== Segment start ==
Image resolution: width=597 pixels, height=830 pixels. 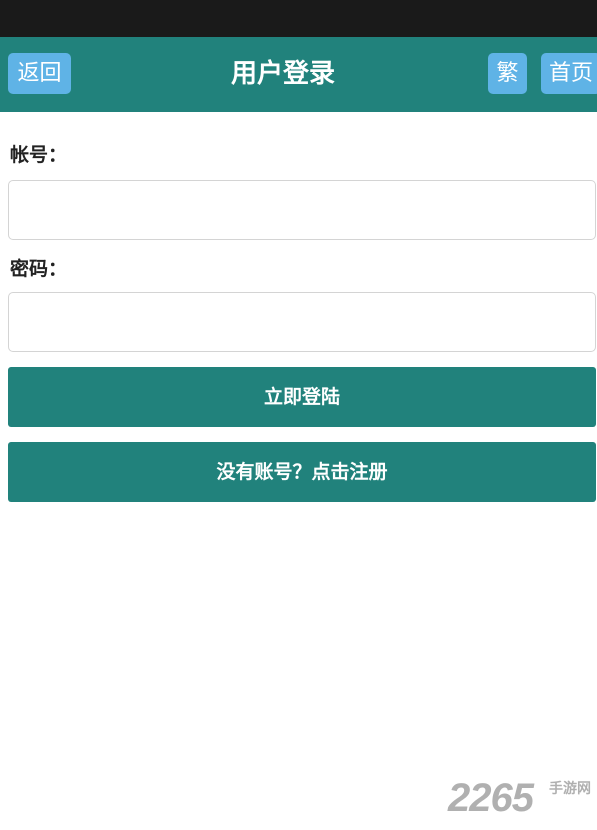 What do you see at coordinates (491, 798) in the screenshot?
I see `watermark-number: 2265` at bounding box center [491, 798].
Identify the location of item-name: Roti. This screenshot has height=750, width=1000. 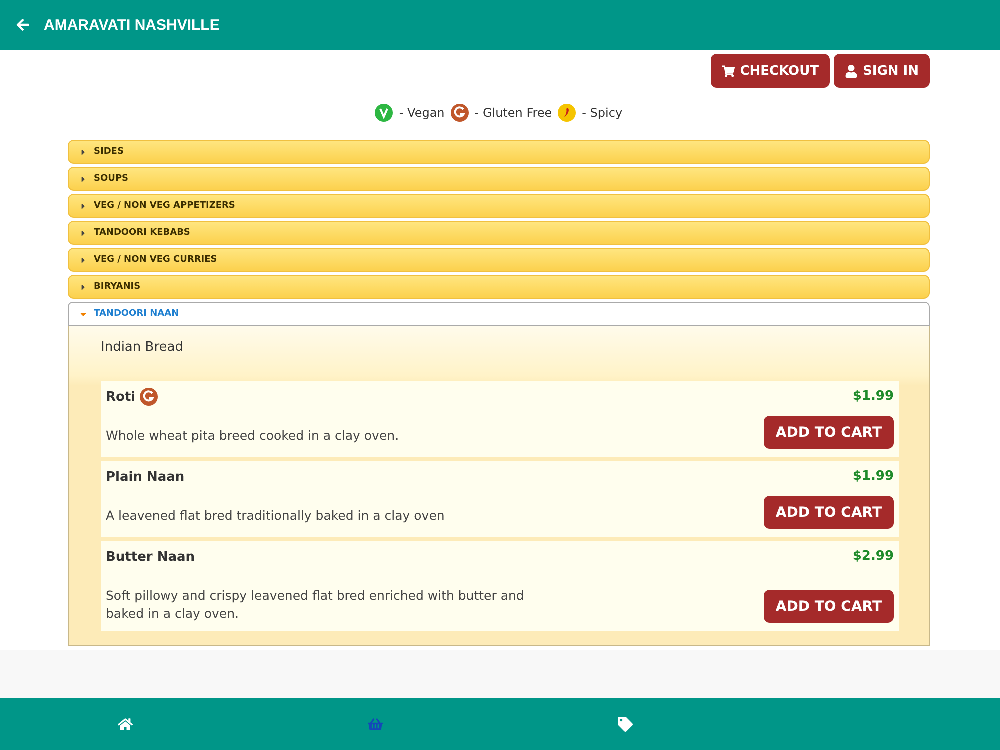
(121, 397).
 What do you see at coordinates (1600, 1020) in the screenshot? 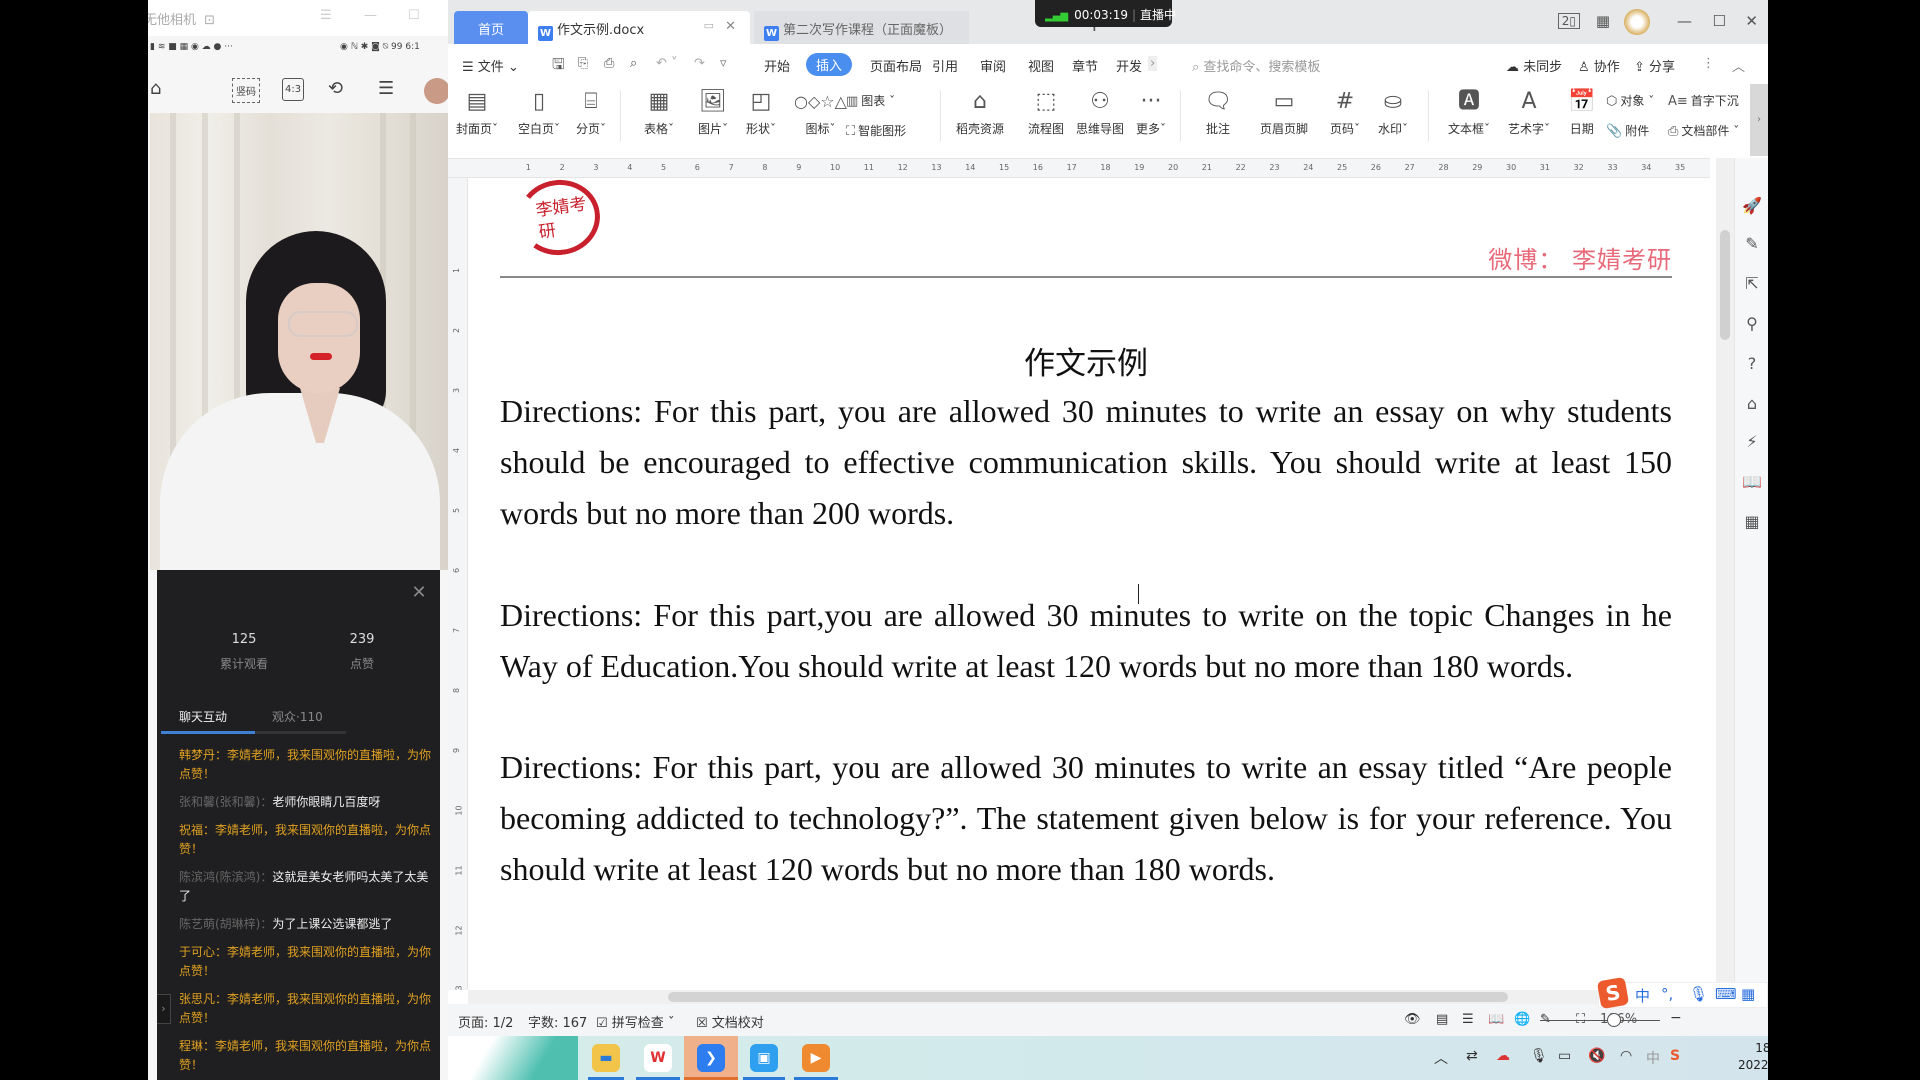
I see `zoom-slider` at bounding box center [1600, 1020].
== Segment end ==
The problem:
Can you quote, word for word, every line from the one containing "What do you see at coordinates (1600, 1020)" through the last line, leaving the pictures out?

Written response:
 What do you see at coordinates (1600, 1020) in the screenshot? 
I see `zoom-slider` at bounding box center [1600, 1020].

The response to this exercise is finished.